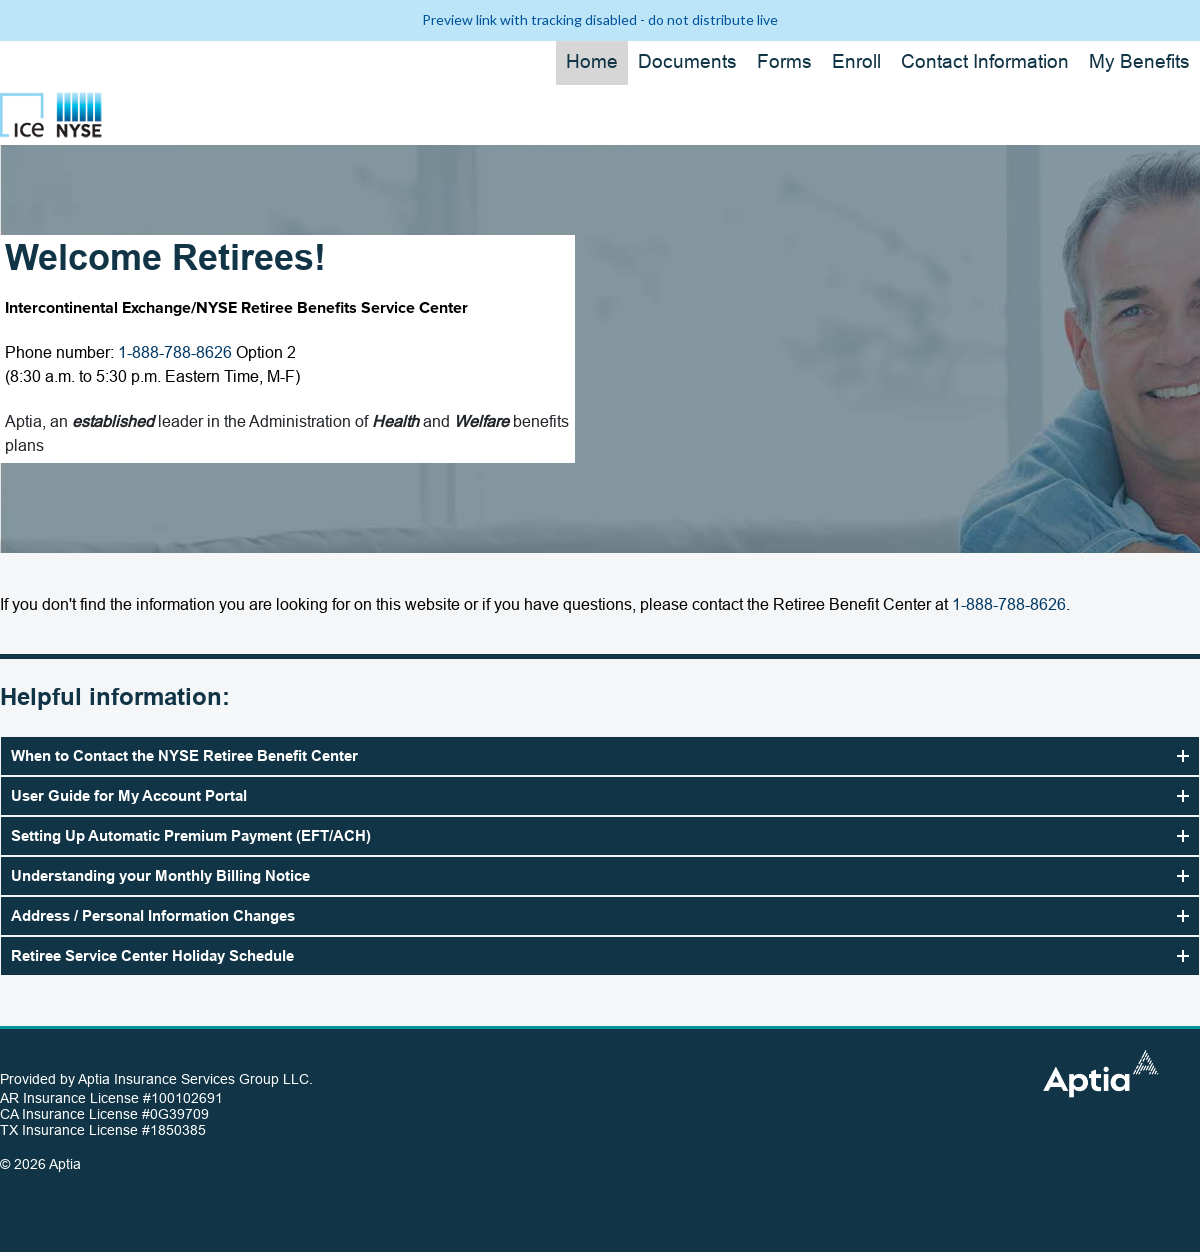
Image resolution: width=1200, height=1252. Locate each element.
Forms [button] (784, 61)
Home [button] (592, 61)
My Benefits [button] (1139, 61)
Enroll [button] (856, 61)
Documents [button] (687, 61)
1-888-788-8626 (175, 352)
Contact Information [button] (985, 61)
□ □ □ □ □
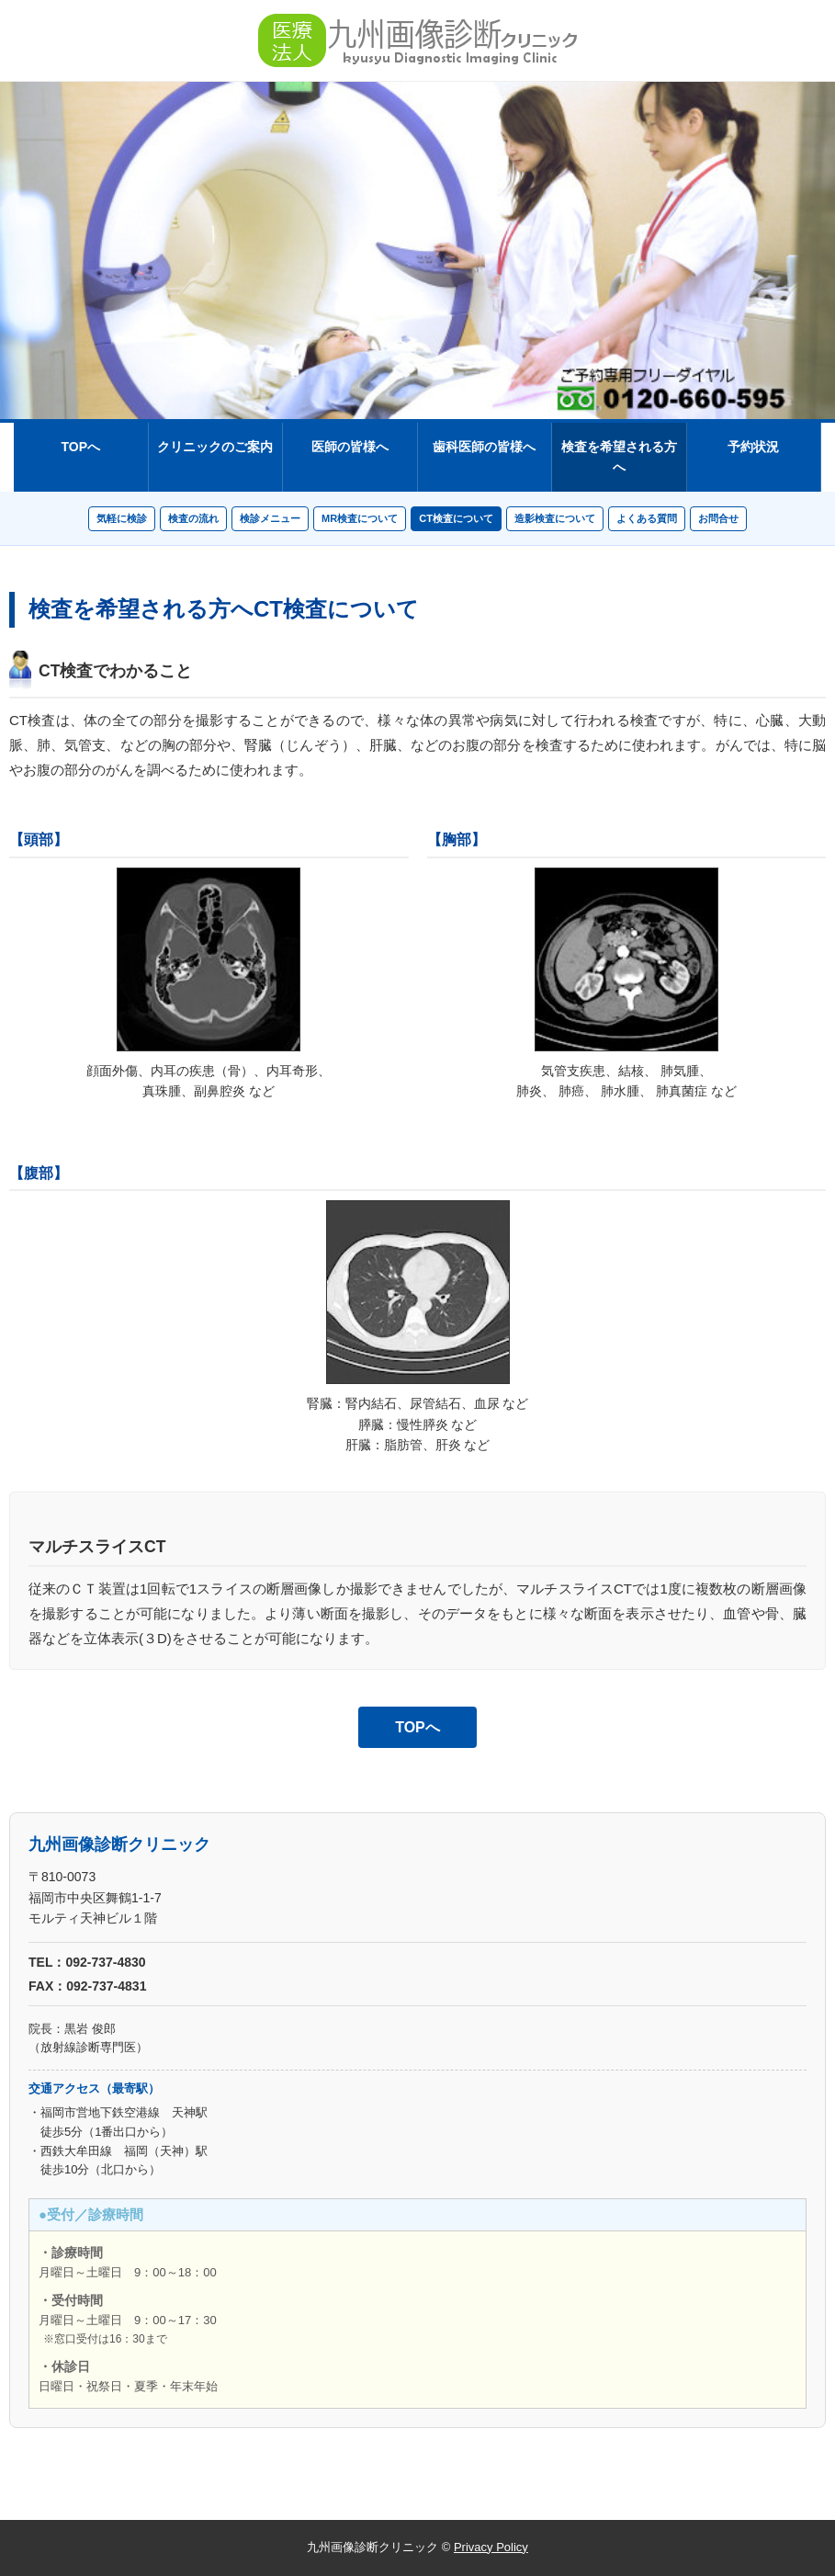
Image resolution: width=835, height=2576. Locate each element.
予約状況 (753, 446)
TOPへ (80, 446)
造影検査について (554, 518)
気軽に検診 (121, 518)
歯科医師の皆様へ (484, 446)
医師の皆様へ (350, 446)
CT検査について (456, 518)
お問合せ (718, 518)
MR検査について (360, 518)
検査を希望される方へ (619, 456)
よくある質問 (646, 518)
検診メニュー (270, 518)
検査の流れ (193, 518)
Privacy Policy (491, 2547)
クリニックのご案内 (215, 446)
□ □ □ □ □
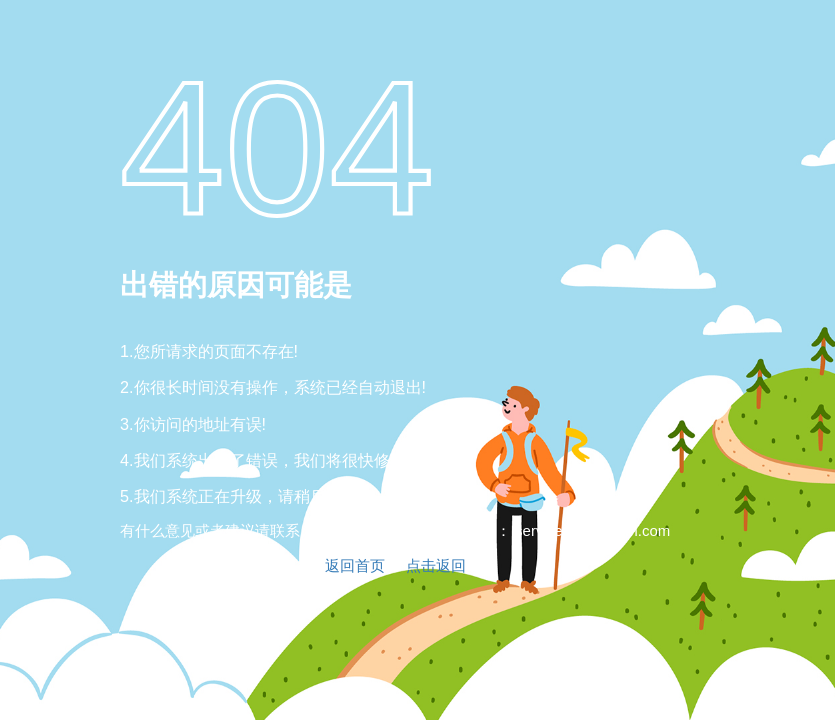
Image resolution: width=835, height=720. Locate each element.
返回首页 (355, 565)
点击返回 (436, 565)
□ □ □ □ □
» **REQUIRED TASK**
Write out the rows again, starting with the line that contains "Image resolution: width=835, height=2576." and ending with the line that contains "Privacy Policy (491, 2547)". Substitute "Privacy Notice" for "Privacy Policy" and change nothing else.

» **COMPLETE ANSWER**
Image resolution: width=835, height=2576. Locate each element.
予約状況 (753, 446)
TOPへ (80, 446)
造影検査について (554, 518)
気軽に検診 (121, 518)
歯科医師の皆様へ (484, 446)
医師の皆様へ (350, 446)
CT検査について (456, 518)
お問合せ (718, 518)
MR検査について (360, 518)
検査を希望される方へ (619, 456)
よくある質問 (646, 518)
検診メニュー (270, 518)
検査の流れ (193, 518)
Privacy Notice (491, 2547)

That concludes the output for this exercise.